By the time we finished our hike, we were too late to view the Rhone Glacier ice tunnel (maybe some other time), and instead continued towards the very southern tip of Switzerland, on the border with Italy.

* * *

The following day, we made our way through Milan traffic towards Vicenza, where we said goodbye to Evgeny, and met up with Erik Tomsen, Michael’s best friend from middle and high school, along with Erik's wife Svenja, and two daughters (Savannah – 9, and Linnea – just under 3). Because of the warm temperatures, we spent the afternoon playing with the girls in a nearby pool. 

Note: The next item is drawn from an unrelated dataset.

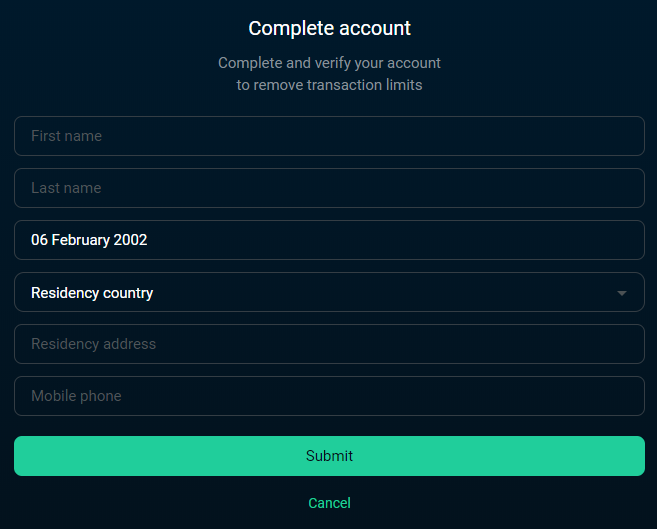Image resolution: width=657 pixels, height=529 pixels.
Task: Click the 'First name' placeholder label
Action: coord(67,136)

The next day, Erik – who’s spent the last few years stationed in Vicenza working with GIS for the US Army – took us on a tour of some of the nearby sights:

The medieval walled city of Cittadella

Michael and Katrina overlooking Cittadella

Michael and Erik atop Cittadella fortress wall

Michael and Katrina on Cittadella fortress wall

Gardens inside Cittadella walls

Bassano del Grappa – famous for its covered bridge that has been fiercely fought over and frequently destroyed and rebuilt through the years thanks to its strategic position:

Famous Bassano Bridge

    Erik's hand being devoured
    Erik's hand being devoured

    The town of Marostica (and the short hike to the upper castle above the town of Marostica):
    Flowering Wall in Marostica

    1 comment:

    Helen Kline said...

    I love these posts and seeing your travels. Did you try to pet the sheep?